Task description: The reply is to contain the full listing, repeated exactly, with pictures left out.

----------------

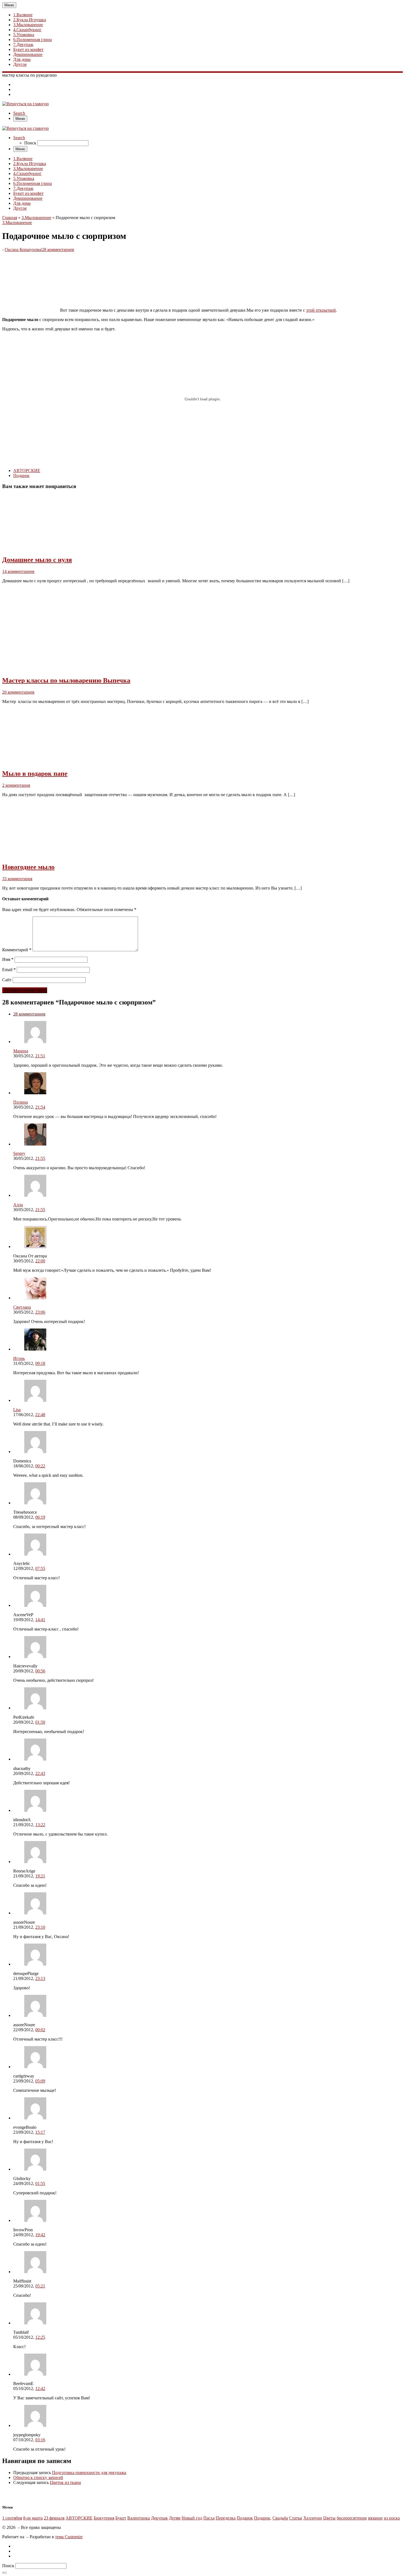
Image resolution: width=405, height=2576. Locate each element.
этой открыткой (321, 310)
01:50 (40, 1722)
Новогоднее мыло (28, 867)
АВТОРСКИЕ (79, 2518)
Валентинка (138, 2518)
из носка (392, 2518)
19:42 (40, 2234)
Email (9, 969)
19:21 (40, 1876)
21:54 (40, 1107)
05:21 (40, 2286)
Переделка (226, 2518)
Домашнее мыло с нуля (37, 559)
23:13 (40, 1978)
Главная (9, 217)
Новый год (192, 2518)
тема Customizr (69, 2536)
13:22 (40, 1824)
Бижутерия (104, 2518)
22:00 (40, 1261)
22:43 (40, 1773)
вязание (375, 2518)
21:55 (40, 1158)
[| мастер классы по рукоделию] (25, 103)
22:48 (40, 1414)
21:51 (40, 1055)
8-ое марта (33, 2518)
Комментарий (16, 949)
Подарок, (262, 2518)
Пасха (209, 2518)
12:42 (40, 2388)
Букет (120, 2518)
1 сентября (12, 2518)
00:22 (40, 1466)
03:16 (40, 2439)
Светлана (22, 1307)
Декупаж (159, 2518)
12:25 (40, 2337)
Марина (20, 1051)
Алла (18, 1204)
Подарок (245, 2518)
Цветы (329, 2518)
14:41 (40, 1619)
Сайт (7, 979)
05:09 (40, 2081)
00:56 (40, 1671)
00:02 (40, 2029)
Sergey (19, 1153)
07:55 (40, 1568)
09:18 (40, 1363)
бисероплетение (352, 2518)
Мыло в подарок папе (35, 773)
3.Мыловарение (36, 217)
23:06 (40, 1312)
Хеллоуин (312, 2518)
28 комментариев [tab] (29, 1014)
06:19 (40, 1517)
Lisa (17, 1409)
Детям (174, 2518)
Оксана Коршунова (23, 249)
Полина (20, 1102)
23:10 (40, 1927)
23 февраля (54, 2518)
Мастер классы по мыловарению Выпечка (66, 680)
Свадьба (280, 2518)
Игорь (19, 1358)
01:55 (40, 2183)
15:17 (40, 2132)
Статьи (295, 2518)
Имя (7, 959)
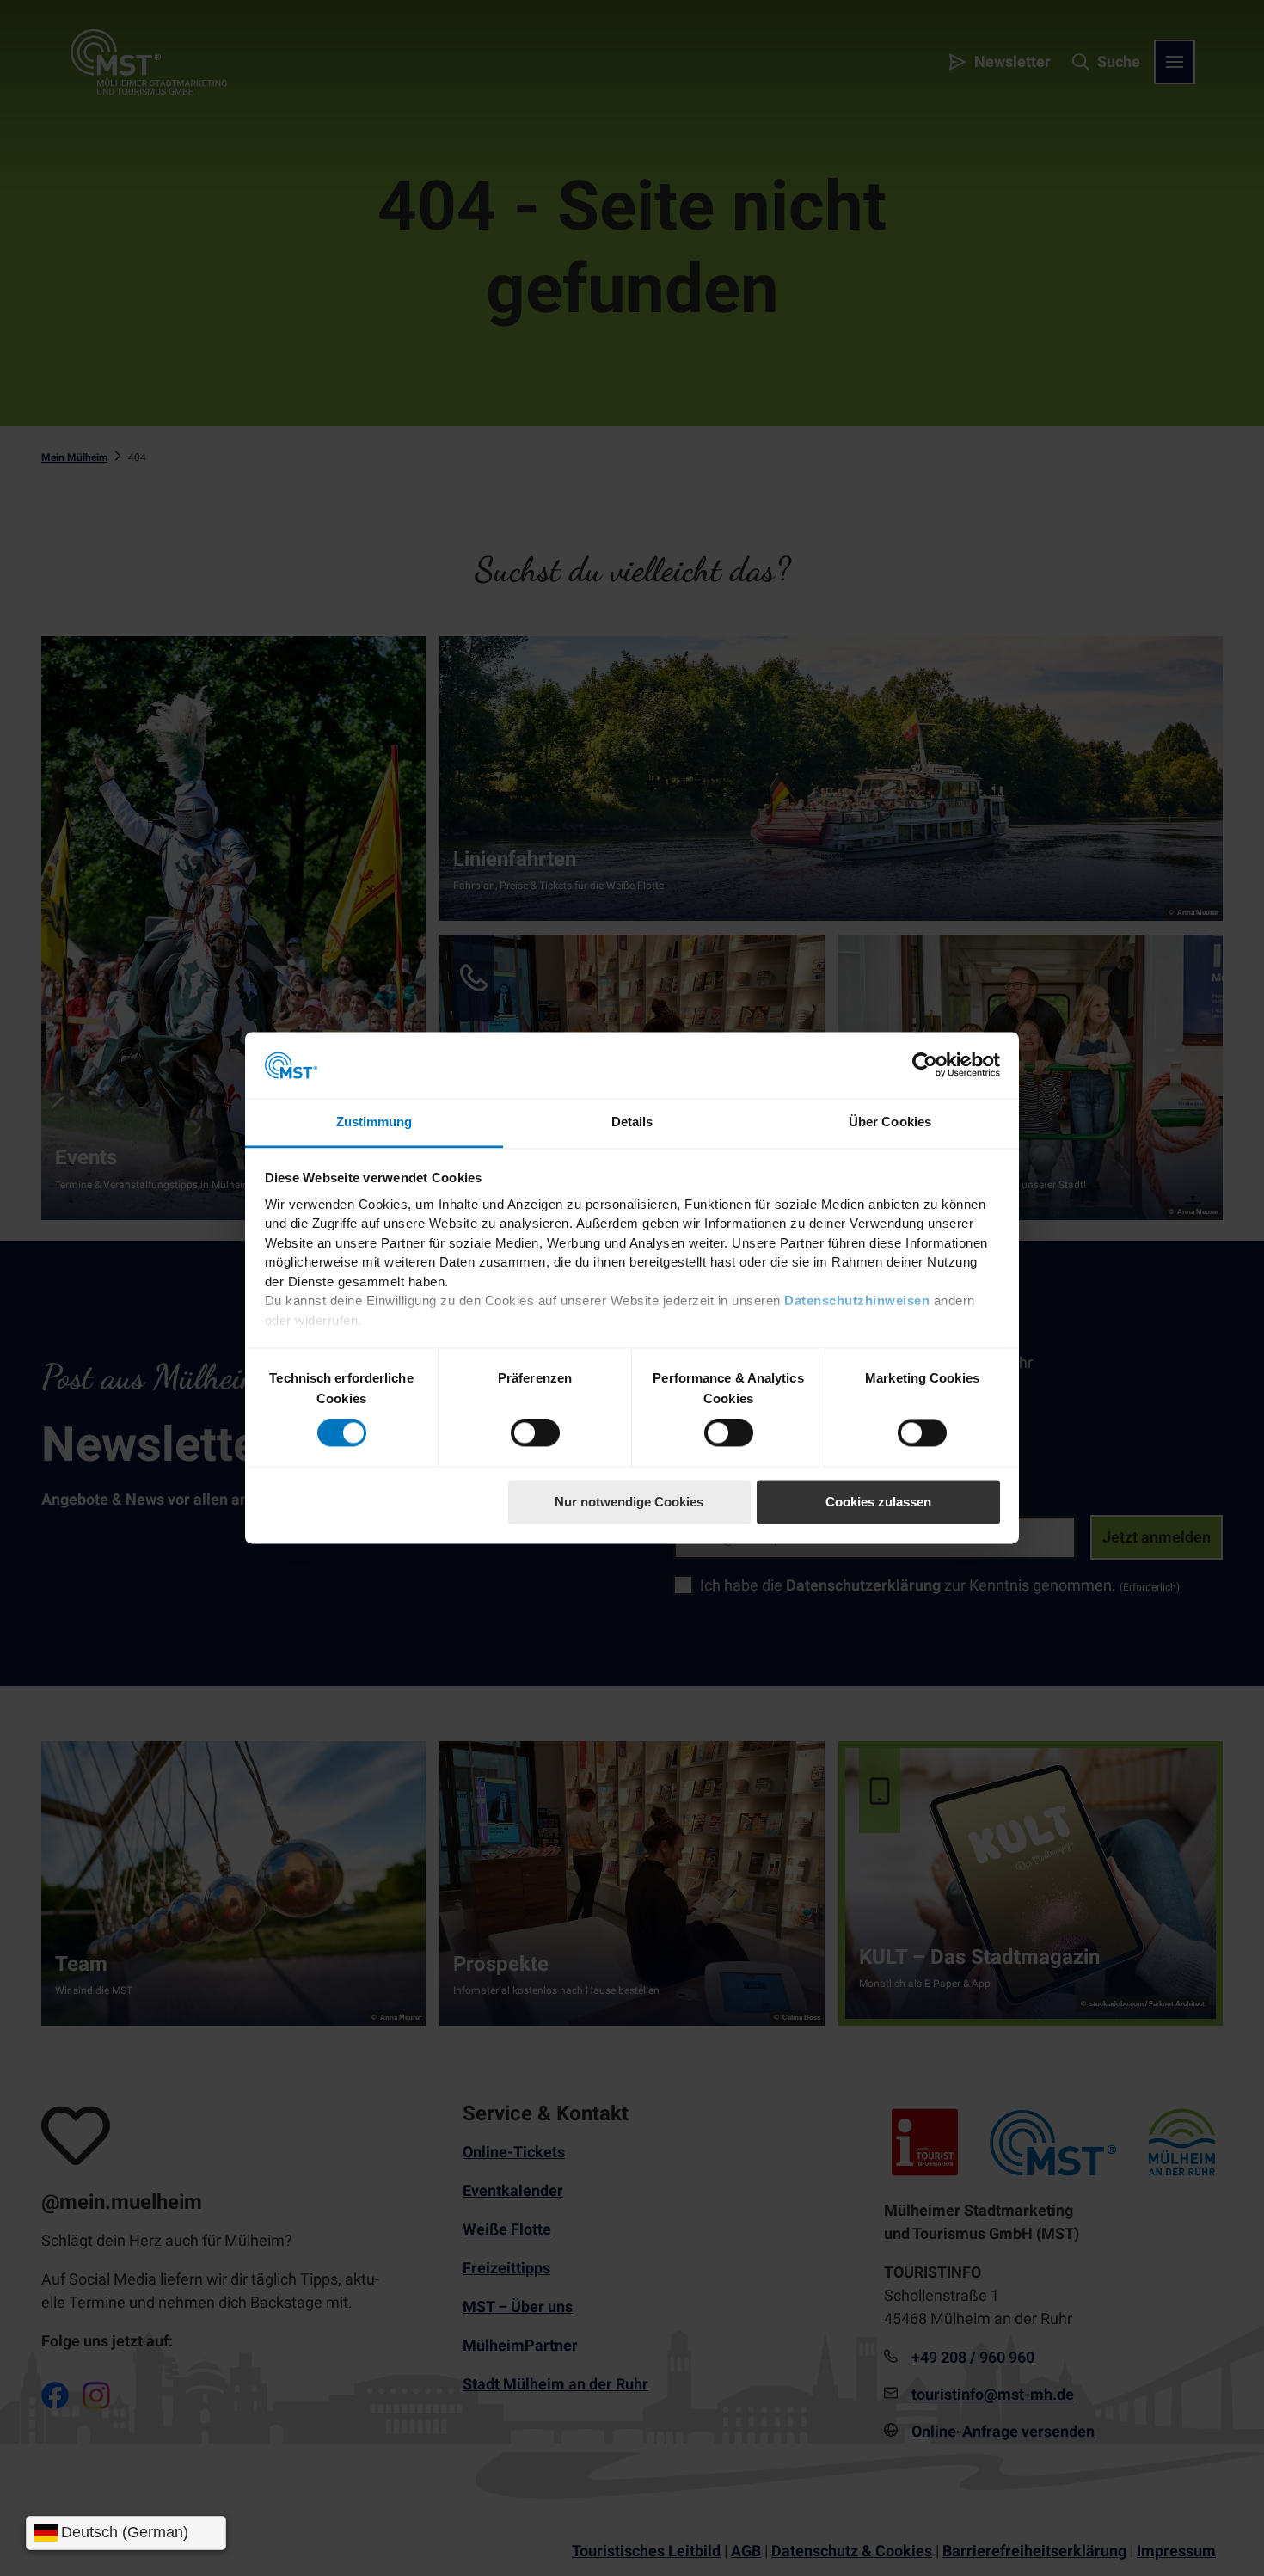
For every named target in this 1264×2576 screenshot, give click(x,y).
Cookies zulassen (878, 1501)
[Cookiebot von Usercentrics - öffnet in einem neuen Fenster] (925, 1065)
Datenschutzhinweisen (857, 1301)
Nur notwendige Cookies (629, 1501)
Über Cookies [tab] (890, 1121)
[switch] (535, 1433)
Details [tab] (632, 1121)
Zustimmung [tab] (374, 1121)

----------------

Answer box:
Image resolution: width=405, height=2576. Locate each element.
этой открыткой (321, 310)
01:50 (40, 1722)
Новогоднее мыло (28, 867)
АВТОРСКИЕ (79, 2518)
Валентинка (138, 2518)
из носка (392, 2518)
19:42 (40, 2234)
Email (9, 969)
19:21 (40, 1876)
21:54 (40, 1107)
05:21 (40, 2286)
Переделка (226, 2518)
Домашнее мыло с нуля (37, 559)
23:13 (40, 1978)
Главная (9, 217)
Новый год (192, 2518)
тема Customizr (69, 2536)
13:22 (40, 1824)
Бижутерия (104, 2518)
22:00 (40, 1261)
22:43 (40, 1773)
вязание (375, 2518)
21:55 (40, 1158)
[| мастер классы по рукоделию] (25, 103)
22:48 (40, 1414)
21:51 (40, 1055)
8-ое марта (33, 2518)
Комментарий (16, 949)
Подарок, (262, 2518)
Пасха (209, 2518)
12:42 (40, 2388)
Букет (120, 2518)
1 сентября (12, 2518)
00:22 (40, 1466)
03:16 (40, 2439)
Светлана (22, 1307)
Декупаж (159, 2518)
12:25 (40, 2337)
Марина (20, 1051)
Алла (18, 1204)
Подарок (245, 2518)
Цветы (329, 2518)
14:41 (40, 1619)
Сайт (7, 979)
05:09 (40, 2081)
00:56 (40, 1671)
00:02 (40, 2029)
Sergey (19, 1153)
07:55 (40, 1568)
09:18 (40, 1363)
бисероплетение (352, 2518)
Мыло в подарок папе (35, 773)
3.Мыловарение (36, 217)
23:06 (40, 1312)
Хеллоуин (312, 2518)
28 комментариев [tab] (29, 1014)
06:19 (40, 1517)
Lisa (17, 1409)
Детям (174, 2518)
Оксана Коршунова (23, 249)
Полина (20, 1102)
23:10 (40, 1927)
23 февраля (54, 2518)
Мастер классы по мыловарению Выпечка (66, 680)
Свадьба (280, 2518)
Игорь (19, 1358)
01:55 (40, 2183)
15:17 (40, 2132)
Статьи (295, 2518)
Имя (7, 959)
For every named target in this 1264×2576 screenshot, give click(x,y).
Cookies zulassen (878, 1501)
[Cookiebot von Usercentrics - öffnet in einem neuen Fenster] (925, 1065)
Datenschutzhinweisen (857, 1301)
Nur notwendige Cookies (629, 1501)
Über Cookies [tab] (890, 1121)
[switch] (535, 1433)
Details [tab] (632, 1121)
Zustimmung [tab] (374, 1121)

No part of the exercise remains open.